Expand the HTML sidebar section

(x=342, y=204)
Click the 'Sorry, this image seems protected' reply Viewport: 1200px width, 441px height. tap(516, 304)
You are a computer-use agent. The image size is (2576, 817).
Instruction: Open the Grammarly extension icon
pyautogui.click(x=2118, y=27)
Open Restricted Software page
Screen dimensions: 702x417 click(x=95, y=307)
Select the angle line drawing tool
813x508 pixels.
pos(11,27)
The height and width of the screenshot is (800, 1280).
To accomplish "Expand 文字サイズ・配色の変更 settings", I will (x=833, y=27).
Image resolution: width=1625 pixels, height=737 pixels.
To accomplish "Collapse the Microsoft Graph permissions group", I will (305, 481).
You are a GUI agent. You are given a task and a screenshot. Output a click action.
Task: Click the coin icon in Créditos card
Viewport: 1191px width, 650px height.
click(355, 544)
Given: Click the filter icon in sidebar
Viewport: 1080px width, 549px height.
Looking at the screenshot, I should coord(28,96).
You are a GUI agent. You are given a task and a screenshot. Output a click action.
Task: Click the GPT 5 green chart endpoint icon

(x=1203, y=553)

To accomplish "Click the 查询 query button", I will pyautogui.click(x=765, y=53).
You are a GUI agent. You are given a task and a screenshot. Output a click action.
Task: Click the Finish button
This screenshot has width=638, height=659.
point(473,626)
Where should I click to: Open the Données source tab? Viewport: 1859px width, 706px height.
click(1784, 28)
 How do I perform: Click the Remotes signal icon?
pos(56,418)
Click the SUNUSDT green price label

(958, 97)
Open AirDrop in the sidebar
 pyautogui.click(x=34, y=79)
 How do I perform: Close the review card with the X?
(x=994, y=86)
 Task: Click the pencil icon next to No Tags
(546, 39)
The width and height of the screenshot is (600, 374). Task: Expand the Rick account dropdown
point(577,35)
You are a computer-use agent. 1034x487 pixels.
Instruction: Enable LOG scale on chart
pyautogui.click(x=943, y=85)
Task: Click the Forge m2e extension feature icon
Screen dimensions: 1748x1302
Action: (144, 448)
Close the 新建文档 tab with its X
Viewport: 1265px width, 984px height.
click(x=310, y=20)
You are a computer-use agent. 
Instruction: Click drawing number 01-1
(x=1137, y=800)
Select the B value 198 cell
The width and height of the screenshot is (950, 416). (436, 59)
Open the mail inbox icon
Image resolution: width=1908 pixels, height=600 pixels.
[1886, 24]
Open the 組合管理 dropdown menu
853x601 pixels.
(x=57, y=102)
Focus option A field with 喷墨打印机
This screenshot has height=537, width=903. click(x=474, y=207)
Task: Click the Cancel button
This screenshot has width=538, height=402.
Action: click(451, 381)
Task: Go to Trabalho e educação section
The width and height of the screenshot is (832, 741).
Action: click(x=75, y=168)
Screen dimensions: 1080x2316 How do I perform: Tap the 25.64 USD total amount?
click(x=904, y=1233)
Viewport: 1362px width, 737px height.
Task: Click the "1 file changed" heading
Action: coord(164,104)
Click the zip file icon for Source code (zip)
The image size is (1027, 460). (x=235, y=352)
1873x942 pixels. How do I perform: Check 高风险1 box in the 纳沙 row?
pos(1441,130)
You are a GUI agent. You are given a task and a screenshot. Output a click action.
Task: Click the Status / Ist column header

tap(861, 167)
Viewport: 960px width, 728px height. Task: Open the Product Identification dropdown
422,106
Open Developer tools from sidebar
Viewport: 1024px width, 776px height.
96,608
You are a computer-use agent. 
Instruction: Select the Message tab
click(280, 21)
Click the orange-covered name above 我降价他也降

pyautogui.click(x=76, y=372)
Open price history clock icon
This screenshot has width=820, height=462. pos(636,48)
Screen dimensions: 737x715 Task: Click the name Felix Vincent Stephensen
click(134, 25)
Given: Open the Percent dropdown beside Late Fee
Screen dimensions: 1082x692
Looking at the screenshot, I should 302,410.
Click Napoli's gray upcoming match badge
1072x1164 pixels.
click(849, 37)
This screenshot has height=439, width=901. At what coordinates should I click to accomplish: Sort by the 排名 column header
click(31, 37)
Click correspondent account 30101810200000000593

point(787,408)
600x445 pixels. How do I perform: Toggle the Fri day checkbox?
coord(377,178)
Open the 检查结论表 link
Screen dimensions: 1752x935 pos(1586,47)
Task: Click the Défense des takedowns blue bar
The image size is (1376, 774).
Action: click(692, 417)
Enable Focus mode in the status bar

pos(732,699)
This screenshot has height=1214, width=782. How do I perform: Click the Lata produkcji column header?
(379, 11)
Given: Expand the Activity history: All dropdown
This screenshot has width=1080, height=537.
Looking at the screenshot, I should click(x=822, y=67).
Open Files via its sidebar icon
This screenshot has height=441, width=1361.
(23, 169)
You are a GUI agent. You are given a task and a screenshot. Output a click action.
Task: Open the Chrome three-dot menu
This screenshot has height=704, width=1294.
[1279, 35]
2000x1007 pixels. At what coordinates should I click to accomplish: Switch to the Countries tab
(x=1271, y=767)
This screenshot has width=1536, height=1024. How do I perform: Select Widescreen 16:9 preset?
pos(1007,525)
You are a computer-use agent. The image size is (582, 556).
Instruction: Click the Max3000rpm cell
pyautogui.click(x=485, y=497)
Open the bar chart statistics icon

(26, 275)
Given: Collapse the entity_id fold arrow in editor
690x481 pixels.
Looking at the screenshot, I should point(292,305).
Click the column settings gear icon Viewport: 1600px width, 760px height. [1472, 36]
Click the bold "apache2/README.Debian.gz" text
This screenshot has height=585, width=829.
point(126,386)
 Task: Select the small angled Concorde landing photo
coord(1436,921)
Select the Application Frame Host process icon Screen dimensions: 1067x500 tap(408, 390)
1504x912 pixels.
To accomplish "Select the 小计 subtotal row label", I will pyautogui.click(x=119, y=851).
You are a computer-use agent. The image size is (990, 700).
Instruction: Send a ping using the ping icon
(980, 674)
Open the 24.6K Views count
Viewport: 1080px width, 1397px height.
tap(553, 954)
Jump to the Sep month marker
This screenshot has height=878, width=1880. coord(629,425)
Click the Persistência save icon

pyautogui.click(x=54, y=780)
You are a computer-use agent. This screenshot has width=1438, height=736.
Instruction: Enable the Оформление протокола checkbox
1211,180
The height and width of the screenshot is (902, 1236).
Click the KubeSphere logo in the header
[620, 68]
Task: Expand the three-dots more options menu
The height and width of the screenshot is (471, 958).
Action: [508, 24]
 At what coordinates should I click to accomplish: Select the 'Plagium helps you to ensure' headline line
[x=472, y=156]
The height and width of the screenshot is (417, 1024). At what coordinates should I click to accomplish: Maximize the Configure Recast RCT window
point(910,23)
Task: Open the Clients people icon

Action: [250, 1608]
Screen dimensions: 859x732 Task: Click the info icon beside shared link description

===============

Assignment
Copy the listing exactly.

Response area
Expand the HTML sidebar section

(x=342, y=204)
Click the 'Sorry, this image seems protected' reply Viewport: 1200px width, 441px height. tap(516, 304)
You are a computer-use agent. The image size is (2576, 817).
Instruction: Open the Grammarly extension icon
pyautogui.click(x=2118, y=27)
Open Restricted Software page
Screen dimensions: 702x417 click(x=95, y=307)
Select the angle line drawing tool
813x508 pixels.
pos(11,27)
The height and width of the screenshot is (800, 1280).
To accomplish "Expand 文字サイズ・配色の変更 settings", I will (x=833, y=27).
Image resolution: width=1625 pixels, height=737 pixels.
To accomplish "Collapse the Microsoft Graph permissions group", I will (305, 481).
You are a GUI agent. You are given a task and a screenshot. Output a click action.
Task: Click the coin icon in Créditos card
Viewport: 1191px width, 650px height.
click(355, 544)
Given: Click the filter icon in sidebar
Viewport: 1080px width, 549px height.
Looking at the screenshot, I should coord(28,96).
You are a GUI agent. You are given a task and a screenshot. Output a click action.
Task: Click the GPT 5 green chart endpoint icon

(x=1203, y=553)

To accomplish "Click the 查询 query button", I will pyautogui.click(x=765, y=53).
You are a GUI agent. You are given a task and a screenshot. Output a click action.
Task: Click the Finish button
This screenshot has width=638, height=659.
point(473,626)
Where should I click to: Open the Données source tab? Viewport: 1859px width, 706px height.
click(1784, 28)
 How do I perform: Click the Remotes signal icon?
pos(56,418)
Click the SUNUSDT green price label

(958, 97)
Open AirDrop in the sidebar
 pyautogui.click(x=34, y=79)
 How do I perform: Close the review card with the X?
(x=994, y=86)
 Task: Click the pencil icon next to No Tags
(546, 39)
The width and height of the screenshot is (600, 374). Task: Expand the Rick account dropdown
point(577,35)
You are a computer-use agent. 1034x487 pixels.
Instruction: Enable LOG scale on chart
pyautogui.click(x=943, y=85)
Task: Click the Forge m2e extension feature icon
Screen dimensions: 1748x1302
Action: (144, 448)
Close the 新建文档 tab with its X
Viewport: 1265px width, 984px height.
click(x=310, y=20)
You are a computer-use agent. 
Instruction: Click drawing number 01-1
(x=1137, y=800)
Select the B value 198 cell
The width and height of the screenshot is (950, 416). (436, 59)
Open the mail inbox icon
Image resolution: width=1908 pixels, height=600 pixels.
[1886, 24]
Open the 組合管理 dropdown menu
853x601 pixels.
(x=57, y=102)
Focus option A field with 喷墨打印机
This screenshot has height=537, width=903. click(x=474, y=207)
Task: Click the Cancel button
This screenshot has width=538, height=402.
Action: click(451, 381)
Task: Go to Trabalho e educação section
The width and height of the screenshot is (832, 741).
Action: click(x=75, y=168)
Screen dimensions: 1080x2316 How do I perform: Tap the 25.64 USD total amount?
click(x=904, y=1233)
Viewport: 1362px width, 737px height.
Task: Click the "1 file changed" heading
Action: coord(164,104)
Click the zip file icon for Source code (zip)
The image size is (1027, 460). (x=235, y=352)
1873x942 pixels. How do I perform: Check 高风险1 box in the 纳沙 row?
pos(1441,130)
You are a GUI agent. You are given a task and a screenshot. Output a click action.
Task: Click the Status / Ist column header

tap(861, 167)
Viewport: 960px width, 728px height. Task: Open the Product Identification dropdown
422,106
Open Developer tools from sidebar
Viewport: 1024px width, 776px height.
96,608
You are a computer-use agent. 
Instruction: Select the Message tab
click(280, 21)
Click the orange-covered name above 我降价他也降

pyautogui.click(x=76, y=372)
Open price history clock icon
This screenshot has width=820, height=462. pos(636,48)
Screen dimensions: 737x715 Task: Click the name Felix Vincent Stephensen
click(134, 25)
Given: Open the Percent dropdown beside Late Fee
Screen dimensions: 1082x692
Looking at the screenshot, I should 302,410.
Click Napoli's gray upcoming match badge
1072x1164 pixels.
click(849, 37)
This screenshot has height=439, width=901. At what coordinates should I click to accomplish: Sort by the 排名 column header
click(31, 37)
Click correspondent account 30101810200000000593

point(787,408)
600x445 pixels. How do I perform: Toggle the Fri day checkbox?
coord(377,178)
Open the 检查结论表 link
Screen dimensions: 1752x935 pos(1586,47)
Task: Click the Défense des takedowns blue bar
The image size is (1376, 774).
Action: click(692, 417)
Enable Focus mode in the status bar

pos(732,699)
This screenshot has height=1214, width=782. How do I perform: Click the Lata produkcji column header?
(379, 11)
Given: Expand the Activity history: All dropdown
This screenshot has width=1080, height=537.
Looking at the screenshot, I should click(x=822, y=67).
Open Files via its sidebar icon
This screenshot has height=441, width=1361.
(23, 169)
You are a GUI agent. You are given a task and a screenshot. Output a click action.
Task: Open the Chrome three-dot menu
This screenshot has height=704, width=1294.
[1279, 35]
2000x1007 pixels. At what coordinates should I click to accomplish: Switch to the Countries tab
(x=1271, y=767)
This screenshot has width=1536, height=1024. How do I perform: Select Widescreen 16:9 preset?
pos(1007,525)
You are a computer-use agent. The image size is (582, 556).
Instruction: Click the Max3000rpm cell
pyautogui.click(x=485, y=497)
Open the bar chart statistics icon

(26, 275)
Given: Collapse the entity_id fold arrow in editor
690x481 pixels.
Looking at the screenshot, I should point(292,305).
Click the column settings gear icon Viewport: 1600px width, 760px height. [1472, 36]
Click the bold "apache2/README.Debian.gz" text
This screenshot has height=585, width=829.
point(126,386)
 Task: Select the small angled Concorde landing photo
coord(1436,921)
Select the Application Frame Host process icon Screen dimensions: 1067x500 tap(408, 390)
1504x912 pixels.
To accomplish "Select the 小计 subtotal row label", I will pyautogui.click(x=119, y=851).
You are a computer-use agent. The image size is (990, 700).
Instruction: Send a ping using the ping icon
(980, 674)
Open the 24.6K Views count
Viewport: 1080px width, 1397px height.
tap(553, 954)
Jump to the Sep month marker
This screenshot has height=878, width=1880. coord(629,425)
Click the Persistência save icon

pyautogui.click(x=54, y=780)
You are a computer-use agent. This screenshot has width=1438, height=736.
Instruction: Enable the Оформление протокола checkbox
1211,180
The height and width of the screenshot is (902, 1236).
Click the KubeSphere logo in the header
[620, 68]
Task: Expand the three-dots more options menu
The height and width of the screenshot is (471, 958).
Action: [508, 24]
 At what coordinates should I click to accomplish: Select the 'Plagium helps you to ensure' headline line
[x=472, y=156]
The height and width of the screenshot is (417, 1024). At what coordinates should I click to accomplish: Maximize the Configure Recast RCT window
point(910,23)
Task: Open the Clients people icon

Action: [250, 1608]
Screen dimensions: 859x732 Task: Click the info icon beside shared link description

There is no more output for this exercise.